2. Danau Rana yang dipercaya memiliki kandungan kekuatan supranatural besar oleh penduduk setempat.
3. Air panas Tulehu
4. Danau Namniwel
5. Pintu kota yang terbuat alami dari karang
6. Wisata fauna ke habitat burung cendrawasih dan kakatua khas maluku
7. Pantai Jiku Besar di Pulau Buru
8. Pantai Natsepa yang berpasir putih
9. Pantai Pulau Pombo, Kisar, Hanimua, Pulau Raja, Latuhalat, Sawai, Pantai Ora Pulau Seram, pantai Ngur Sarnadan kota Tual yang berpasir lembut bagai tepung dan menyilaukan mata di siang hari.
Disarankan bagi pengunjung yang menikmati wisata pantai untuk mencoba kuliner khas maluku dengan menu Papeda (tepung kanji kental sebagai ganti nasi) dengan lauk pauk ikan kuah air garam, ikan bakar dabu-dabu, sayur acar kuning, sambal pepaya, ditambah minuman sagure dingin.
Selesai wisata alam sambil menikmati kuliner khas, maka lanjutkan dengan perjalanan wisata sejarah dan budaya yang menjadi daya tarik tersendiri karena memiliki nilai sejarah tinggi, yakni :
1. Benteng Amsterdam yang dibangun bangsa Portugis tahun 1512 di dekat desa Hila dan Kaitetu
2. Benteng Belgica di Pulau Banda Neira yang dibangun Belanda tahun 1611 dan Benteng Duurstede di Saparua
3. Rumah pengasingan Mantan Wakil Presiden Rwpublik Indonesia Pertama yakni Mohammad Hatta di Pulau Banda
4. Commonwealth War Cemetery, lokasi pemakaman lebih dari 2000 orang tentara sekutu berkebangsaan Australia, Belanda, Inggris, dan India di daerah Tantui, Ambon
5. Monumen Pattimura di tengah kota Ambon dimana titik tersebut adalah tempat asli saat Pattimura beserta pengikutnya di eksekusi hukuman gantung
6. Monumen Martha Cristina Tiahahu di daerah Karang Panjang, seorang pejuang wanita asal Maluku yang melakukan protes terhadap kedegilan Pemerintah Belanda dengan melakukan aksi mogok makan hingga tewas
7. Perahu Batu Fampompar dengan panjang 18 meter, lebar 9,8 meter, terletak di desa Sangliat Dol yang merupakan situs budaya zaman Megalitikum (abad ke-14) dimana pada zaman tersebut perahu batu dipergunakan para tetua adat desa untuk melakukan pertemuan
8. Perahu Batu Natar Sori desa Arui Bab yang juga merupakan peninggalan zaman megalitikum karena ukiran-ukiran di badan perahu batu diperkirakan dibuat tahun 1400. Penduduk setempat menamakan perahu batu ini ‘Uluntutul’ yang artinya ‘dengan perahu yang ditumpangi’

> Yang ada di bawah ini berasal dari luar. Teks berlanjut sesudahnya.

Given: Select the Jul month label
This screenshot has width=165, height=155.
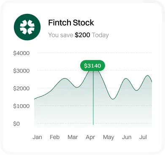Looking at the screenshot, I should pyautogui.click(x=143, y=137).

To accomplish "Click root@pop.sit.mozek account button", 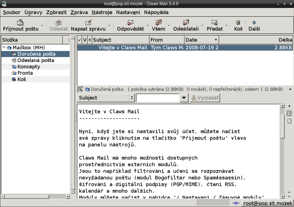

Kerajinan tangan khas maluku yaitu Hiasan dinding dari kerang laut |
Meninggalkan anjungan Provinsi Maluku dengan menuliskan nama di daftar buku tamu bukanlah akhir dari segalanya, karena apa yang didapatkan pengunjung di dalam anjungan belumlah lengkap tanpa meluangkan waktu libur untuk mengunjungi langsung ‘bumi pattimura’.